Pak Yanto menoleh pada Darel, "Khusus kamu, iya. Soalnya saya yakin kamu nggak bakal dapet nilai paling tinggi"
Darel mendelik kesal, "Mau gue hujat, tapi guru sendiri" Gerutunya pelan.
"Ya sudah, kalian boleh istirahat. Selamat siang"
"Siang paakkkkk"
Hana membuka matanya yang sempat terpejam, merenggangkan otot ototnya yang terasa kaku. Mendadak matanya kembali segar.
"Rel, Fin. Ke kantin bareng nggak?"
Darel menoleh ke belakang, "Sama cowok lo?"
Hana menggeleng, "Kalo kalian mau temenin ya gue sama kalian"
Darel mengangguk, "Kuy lah" Ujarnya kemudian, "Lo nggak ikut?"
Vio menoleh, "Duluan aja" Jawabnya, membuat Hana diam diam mengucap syukur dalam hati. Jujur saja gadis itu masih malas meladeni teman temannya.
Sepanjang perjalanan Hana tak henti hentinya mengomel terang terangan karna dipandang sinis oleh siswi siswi di koridor. Ya jelas saja, tadi pagi berangkat bersama Raffa sekarang sudah jalan ke kantin bareng dua cowok sekaligus.

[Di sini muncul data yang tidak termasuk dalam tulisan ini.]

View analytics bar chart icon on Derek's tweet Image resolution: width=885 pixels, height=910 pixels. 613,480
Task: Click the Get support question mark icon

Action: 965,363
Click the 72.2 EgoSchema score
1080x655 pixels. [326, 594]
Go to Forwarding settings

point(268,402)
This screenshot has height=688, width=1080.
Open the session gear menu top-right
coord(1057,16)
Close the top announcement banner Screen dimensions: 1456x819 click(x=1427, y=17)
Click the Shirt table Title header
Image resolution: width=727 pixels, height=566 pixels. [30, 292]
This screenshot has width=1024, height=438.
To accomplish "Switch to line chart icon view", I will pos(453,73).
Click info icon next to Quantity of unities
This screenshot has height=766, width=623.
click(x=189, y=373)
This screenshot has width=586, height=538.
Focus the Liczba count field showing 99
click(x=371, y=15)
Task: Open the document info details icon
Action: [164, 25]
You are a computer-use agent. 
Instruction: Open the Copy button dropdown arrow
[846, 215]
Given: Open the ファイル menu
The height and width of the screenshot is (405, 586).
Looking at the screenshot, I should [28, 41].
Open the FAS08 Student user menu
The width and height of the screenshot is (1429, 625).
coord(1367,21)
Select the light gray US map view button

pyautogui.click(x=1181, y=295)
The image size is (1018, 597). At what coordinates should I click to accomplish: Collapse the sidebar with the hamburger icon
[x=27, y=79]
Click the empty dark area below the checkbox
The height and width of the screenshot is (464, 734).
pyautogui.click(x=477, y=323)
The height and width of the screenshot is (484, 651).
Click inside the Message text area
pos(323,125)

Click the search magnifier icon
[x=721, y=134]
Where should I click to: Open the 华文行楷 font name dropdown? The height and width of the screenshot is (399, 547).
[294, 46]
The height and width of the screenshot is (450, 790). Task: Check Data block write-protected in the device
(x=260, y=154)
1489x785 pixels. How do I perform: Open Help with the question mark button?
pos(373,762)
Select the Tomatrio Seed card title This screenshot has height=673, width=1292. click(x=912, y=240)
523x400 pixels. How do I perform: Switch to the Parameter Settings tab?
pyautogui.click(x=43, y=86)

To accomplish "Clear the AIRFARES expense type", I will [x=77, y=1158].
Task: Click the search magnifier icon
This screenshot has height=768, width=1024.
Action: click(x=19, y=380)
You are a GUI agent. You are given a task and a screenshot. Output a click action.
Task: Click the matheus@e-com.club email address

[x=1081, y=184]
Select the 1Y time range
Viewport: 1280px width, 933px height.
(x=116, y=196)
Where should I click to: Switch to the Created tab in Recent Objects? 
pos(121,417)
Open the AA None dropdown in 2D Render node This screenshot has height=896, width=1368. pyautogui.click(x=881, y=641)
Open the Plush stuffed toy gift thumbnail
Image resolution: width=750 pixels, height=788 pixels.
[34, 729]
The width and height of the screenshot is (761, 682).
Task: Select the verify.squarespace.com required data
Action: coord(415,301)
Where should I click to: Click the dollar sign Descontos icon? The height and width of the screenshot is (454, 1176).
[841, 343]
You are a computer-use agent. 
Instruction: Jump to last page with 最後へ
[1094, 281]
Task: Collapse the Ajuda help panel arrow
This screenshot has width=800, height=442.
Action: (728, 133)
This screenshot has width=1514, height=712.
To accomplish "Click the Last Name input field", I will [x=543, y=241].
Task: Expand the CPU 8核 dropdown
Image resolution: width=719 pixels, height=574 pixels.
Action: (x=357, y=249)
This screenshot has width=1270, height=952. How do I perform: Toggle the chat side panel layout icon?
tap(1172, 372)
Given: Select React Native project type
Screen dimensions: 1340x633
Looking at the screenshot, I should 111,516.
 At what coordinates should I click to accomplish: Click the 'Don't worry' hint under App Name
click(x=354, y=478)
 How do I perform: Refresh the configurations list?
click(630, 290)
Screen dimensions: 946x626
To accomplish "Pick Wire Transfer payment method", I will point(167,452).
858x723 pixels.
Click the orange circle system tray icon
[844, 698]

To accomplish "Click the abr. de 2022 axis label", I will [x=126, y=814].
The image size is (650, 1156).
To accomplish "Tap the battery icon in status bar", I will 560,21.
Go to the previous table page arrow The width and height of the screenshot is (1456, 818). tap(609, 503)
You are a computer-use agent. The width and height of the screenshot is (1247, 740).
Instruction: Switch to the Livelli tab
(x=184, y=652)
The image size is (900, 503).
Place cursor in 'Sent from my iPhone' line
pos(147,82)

Hana tau mereka semua iri.
"Lo pesen apa? Hari ini biar Afin yang bayar"
Hana terkekeh pelan, Darel emang kayaknya nggak bakal bisa di pisahin dari Afin.
"Gue bakso, minumnya es jeruk"
"Gue samain" Sahut Afin, membuat Darel mengangguk sambil berlalu setelah menyerobot dompet dari saku Afin. Darel emang nggak tau diri.
"Gue nggak bisa bayangin jadi lo yang setiap hari bareng Darel" Hana menghembuskan napas sambil menggeleng.
"Biasa aja" Balas Afin. Emang titisan batu keramat, nggak bisa lembut dikit.
"Hai, boleh gabung, kan?"
Hana menoleh, menatap dengan sebelah alis terangkat Vio dan teman temannya yang mulai mendudukkan diri di kursi yang sama dengannya.
"Ngapain lo semua? Nggak jijik duduk bareng gue?"
Alana menggeleng, "Enggak lah, Han. Jangan ngomong gitu" Ujarnya.
"Ya ya ya, anggep aja gue nggak sadar kalo kalian udah diemin gue seminggu gara gara gue pacaran sama badboy sekolah" Ujar Hana, berniat menyindir.
"Ya lo kan tau kita semua peduli sama lo, Han" Zania memelas.
Hana mendecak, "Peduli lo salah cara"
"Han"
Hana menoleh, menatap Afin sambil mendecak, "Kenapa, Fin? Gue salah? Oh iya, kan gue selalu salah. Sori, deh" Gadis itu bangkit, berjalan dengan perasaan kesal keluar dari kantin. Tidak menghiraukan teman temannya yang memanggilnya.
"Kak Hana"
Hana menoleh, tersenyum menatap Zia yang berlari ke arahnya.
"Kenapa? Asem amat mukanya"
Hana menggeleng, "Biasa, lah" Ujarnya, tidak berniat menjelaskan, "Oh iya, gue belum sempet minta maaf sama lo"
"Soal kak Raffa?" Zia tertawa, membuat Hana semakin malu, "Aku maafin, tapi kak Hana harus makan malam di rumah ya, besok"
Hana menaikkan alisnya, "Besok?" Tanyanya, dibalas anggukan antusias oleh Zia, "Pasti gue dateng" Jawab Hana, membuat senyum Zia mengembang.
"Ngapain?"
Keduanya menoleh, menatap Raffa yang tiba tiba muncul di belakang mereka.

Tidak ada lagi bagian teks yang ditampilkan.